CHP Genel Başkanı Özgür Özel, 30 Ağustos Zafer Bayramı etkinliklerine katılmak üzere Kütahya'nın Dumlupınar ilçesine geldi. Partisinin ilçe başkanlığını ziyaret eden Özel, ardından Ankara Yenimahalle Belediyesi'nin ilçeye yaptığı sosyal tesisi gezerek, Belediye Başkanı Zekeriya Yılmaz'ı makamında ziyaret etti. Belediye önünde toplanan kalabalığa seçim otobüsü üzerinden seslenen Özgür Özel, Cumhuriyetin kuruluş aşamalarını anlatarak, "Mustafa Kemal Atatürk gizlice, Ankara'dan önce Afyon'a geçiyor. Kendisinin yöneteceği o büyük taarruz emrini veriyor. Dört gün sonra burada, Başkomutanlık Meydan Muharebesi, Dumlupınar Meydan Muharebesi, Büyük Zafer kazanılıyor. Geldikleri gibi gitmeye başlıyorlar. İşte bu mücadelenin, bu emeğin, bu ölümü göze almanın ve yurdun dört bir yanındaki ayrı ayrı yapıları, Anadolu Müdafaa-i Hukuk Cemiyetleri olarak bir araya getirmenin, mücadeleyi Kuvayımilliye tek elde, tek yürekte birleştirmenin başarısı, zaferi kazanılıyor. Ondan sonrası kolay, onlar kaçıyor, biz kovalıyoruz. En nihayetinde 9 Eylül'de İzmir'de düşman denize döküldüğünde 'geldikleri gibi gidecekler' denilenler artık yerlerini bulmuştur" dedi.

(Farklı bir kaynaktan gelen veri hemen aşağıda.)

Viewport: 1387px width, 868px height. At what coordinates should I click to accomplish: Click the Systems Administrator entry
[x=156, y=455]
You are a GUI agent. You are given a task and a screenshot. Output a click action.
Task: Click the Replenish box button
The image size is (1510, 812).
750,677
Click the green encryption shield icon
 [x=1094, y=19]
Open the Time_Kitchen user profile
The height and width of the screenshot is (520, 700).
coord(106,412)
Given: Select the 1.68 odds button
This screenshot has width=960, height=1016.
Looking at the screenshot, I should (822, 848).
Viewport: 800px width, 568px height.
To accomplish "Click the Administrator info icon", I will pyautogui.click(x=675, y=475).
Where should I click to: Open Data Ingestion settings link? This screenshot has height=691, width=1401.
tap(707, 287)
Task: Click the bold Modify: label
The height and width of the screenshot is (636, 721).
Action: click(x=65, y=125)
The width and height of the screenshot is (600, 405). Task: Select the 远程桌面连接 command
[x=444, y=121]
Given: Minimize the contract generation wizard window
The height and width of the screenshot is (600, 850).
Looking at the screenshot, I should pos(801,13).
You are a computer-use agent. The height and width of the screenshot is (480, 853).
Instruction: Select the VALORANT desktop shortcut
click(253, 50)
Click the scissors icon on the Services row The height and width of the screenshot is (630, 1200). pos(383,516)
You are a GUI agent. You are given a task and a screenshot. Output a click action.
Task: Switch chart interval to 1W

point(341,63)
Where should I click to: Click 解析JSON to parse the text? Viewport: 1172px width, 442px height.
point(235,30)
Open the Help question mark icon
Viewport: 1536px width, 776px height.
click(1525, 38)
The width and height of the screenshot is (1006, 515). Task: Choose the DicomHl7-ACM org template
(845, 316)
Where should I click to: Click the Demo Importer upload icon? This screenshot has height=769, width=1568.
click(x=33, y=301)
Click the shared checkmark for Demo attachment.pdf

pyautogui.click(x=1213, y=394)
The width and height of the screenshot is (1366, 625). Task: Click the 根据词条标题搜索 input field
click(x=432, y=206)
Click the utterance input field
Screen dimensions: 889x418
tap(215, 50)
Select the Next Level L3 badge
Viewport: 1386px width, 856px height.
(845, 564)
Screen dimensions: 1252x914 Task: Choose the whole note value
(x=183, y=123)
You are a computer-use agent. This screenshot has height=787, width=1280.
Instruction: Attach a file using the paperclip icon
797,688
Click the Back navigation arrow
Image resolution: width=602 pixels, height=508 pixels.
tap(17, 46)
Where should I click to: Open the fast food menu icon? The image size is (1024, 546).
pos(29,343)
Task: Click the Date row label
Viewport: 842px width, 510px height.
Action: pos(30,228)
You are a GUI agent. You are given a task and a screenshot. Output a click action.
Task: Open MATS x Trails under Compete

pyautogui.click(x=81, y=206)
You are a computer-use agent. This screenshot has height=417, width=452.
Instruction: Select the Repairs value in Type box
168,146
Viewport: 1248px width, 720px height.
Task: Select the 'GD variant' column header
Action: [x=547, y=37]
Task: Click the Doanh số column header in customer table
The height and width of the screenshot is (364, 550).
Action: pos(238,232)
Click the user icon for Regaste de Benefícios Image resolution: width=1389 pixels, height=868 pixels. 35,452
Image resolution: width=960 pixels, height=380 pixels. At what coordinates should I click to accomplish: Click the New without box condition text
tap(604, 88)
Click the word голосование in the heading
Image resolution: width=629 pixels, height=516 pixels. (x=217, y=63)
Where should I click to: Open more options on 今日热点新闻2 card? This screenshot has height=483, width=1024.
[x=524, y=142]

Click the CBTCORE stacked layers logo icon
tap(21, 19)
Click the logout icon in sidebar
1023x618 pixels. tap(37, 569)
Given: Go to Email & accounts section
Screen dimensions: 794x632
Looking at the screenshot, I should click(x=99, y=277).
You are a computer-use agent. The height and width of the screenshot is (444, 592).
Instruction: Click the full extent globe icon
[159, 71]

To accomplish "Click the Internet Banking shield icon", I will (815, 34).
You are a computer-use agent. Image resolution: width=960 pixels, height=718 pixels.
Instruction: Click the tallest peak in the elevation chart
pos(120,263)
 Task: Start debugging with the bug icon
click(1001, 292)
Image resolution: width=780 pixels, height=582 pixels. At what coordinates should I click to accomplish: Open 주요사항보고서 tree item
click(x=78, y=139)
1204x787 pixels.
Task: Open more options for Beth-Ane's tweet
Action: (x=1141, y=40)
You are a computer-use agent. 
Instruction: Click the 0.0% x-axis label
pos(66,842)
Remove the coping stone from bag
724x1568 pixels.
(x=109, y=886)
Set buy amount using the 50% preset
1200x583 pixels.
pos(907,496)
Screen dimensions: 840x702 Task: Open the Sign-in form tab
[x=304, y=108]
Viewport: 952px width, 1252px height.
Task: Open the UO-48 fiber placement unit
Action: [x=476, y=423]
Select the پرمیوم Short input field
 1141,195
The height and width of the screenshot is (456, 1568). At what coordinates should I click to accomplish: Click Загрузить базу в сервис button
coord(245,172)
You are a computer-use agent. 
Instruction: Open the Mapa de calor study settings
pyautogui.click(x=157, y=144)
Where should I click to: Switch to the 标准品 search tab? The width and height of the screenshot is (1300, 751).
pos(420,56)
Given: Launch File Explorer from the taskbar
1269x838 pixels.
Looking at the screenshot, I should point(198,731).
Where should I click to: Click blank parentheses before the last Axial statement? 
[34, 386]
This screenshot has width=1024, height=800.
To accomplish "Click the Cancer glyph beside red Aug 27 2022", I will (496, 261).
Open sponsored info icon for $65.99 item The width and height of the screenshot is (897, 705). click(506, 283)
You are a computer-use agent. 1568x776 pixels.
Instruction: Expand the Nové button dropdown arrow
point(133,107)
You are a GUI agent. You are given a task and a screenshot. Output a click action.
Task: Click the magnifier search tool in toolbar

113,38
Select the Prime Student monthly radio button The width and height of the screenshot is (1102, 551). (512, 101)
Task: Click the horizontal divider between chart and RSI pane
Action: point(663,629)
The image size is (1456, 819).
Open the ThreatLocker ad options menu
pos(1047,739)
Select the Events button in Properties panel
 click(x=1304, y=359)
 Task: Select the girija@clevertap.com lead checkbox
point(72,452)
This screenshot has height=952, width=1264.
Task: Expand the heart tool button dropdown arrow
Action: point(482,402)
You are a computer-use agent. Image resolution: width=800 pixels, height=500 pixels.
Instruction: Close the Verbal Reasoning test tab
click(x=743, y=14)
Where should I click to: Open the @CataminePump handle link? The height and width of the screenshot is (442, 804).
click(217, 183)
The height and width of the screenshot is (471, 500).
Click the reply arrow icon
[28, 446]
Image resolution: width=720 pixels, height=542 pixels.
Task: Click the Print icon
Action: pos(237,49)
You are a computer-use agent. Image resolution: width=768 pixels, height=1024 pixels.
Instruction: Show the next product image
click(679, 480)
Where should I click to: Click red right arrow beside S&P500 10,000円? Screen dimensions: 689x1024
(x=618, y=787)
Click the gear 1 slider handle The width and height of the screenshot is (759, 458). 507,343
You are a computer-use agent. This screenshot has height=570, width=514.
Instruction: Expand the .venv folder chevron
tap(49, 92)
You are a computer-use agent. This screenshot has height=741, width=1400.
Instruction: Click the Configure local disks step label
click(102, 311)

'ANA MUHALEFET PARTİSİ, PROTOKOLDE ÜÇÜNCÜ SIRADA'
Özgür Özel, "Şimdi o günün yıl dönümündeyiz. Cumhuriyetin nasıl kurulduğunun, savaşın nasıl kazanıldığının, ne bedeller ödendiğinin hepimiz farkındayız. 'Gün, o gün gibi birlik ve beraberlik içinde olmak gerekir' diye düşündük, her yıl olduğu gibi kalktık, Dumlupınar'a geldik. Dumlupınar'da dedik ki 30 Ağustos'ta siyaset olmaz. Bu işin siyaseti olmaz, bayrak tek, İstiklal Marşı tek, yürek tek. Hep birlikte bugünü kutlarız. Resmi törenlerde program geldi, mahcup bir şekilde aradılar. 'Sayın Genel Başkanım konuşmalarda sizin, protokol konuşmalarında sözünüz yok'. Dedim ki Amasya’da var, Türkiye'nin dört bir yanında var, burada neden yok? Vali bey korkuyor, korksun. Bakandan emir bekliyor, sorsun. Sordular, normalde buraya bakan gelmiyor, biliyorsunuz. Bunlar bakan yardımcısı yollarlar, biz geliriz. Ben gelince önce Spor Bakanı sonra İçişleri Bakanı sonra 'Efendim protokolde yeri yok.' Kardeşim ana muhalefet partisi, protokolde 3'üncü sırada. Bakanlar çok çok arkadalar, beni Yerlikaya düğününe çağırsa misafir olarak gideyim de burası babasının yeri, evladının cemiyeti değil. Burası, Türkiye Cumhuriyeti'nin töreni. Efendim 'gelin, oturalım, biz konuşalım, siz dinleyin' olur da ben emekli öğretmen çocuğu, eczacı Özgür Özel olarak gelip oturayım. Ama Türkiye'nin son seçimlerde 17 milyon oy almış birinci partisinin genel başkanı, genel seçimlerde Anayasa'da tarifli ana muhalefet lideri ve Türkiye'nin kuruluş olarak da güç olarak da CHP, Türkiye'nin birinci partisi. Sen gel, otur, biz konuşalım, sen dinle. Vallahi emekli öğretmen çocuğu, eczacı Özgür Özel gocunmaz oturur da kardeşim Gazi Mustafa Kemal Atatürk'ün kurduğu partinin genel başkanı, sana kendini ezdirir mi orada?" diye konuştu.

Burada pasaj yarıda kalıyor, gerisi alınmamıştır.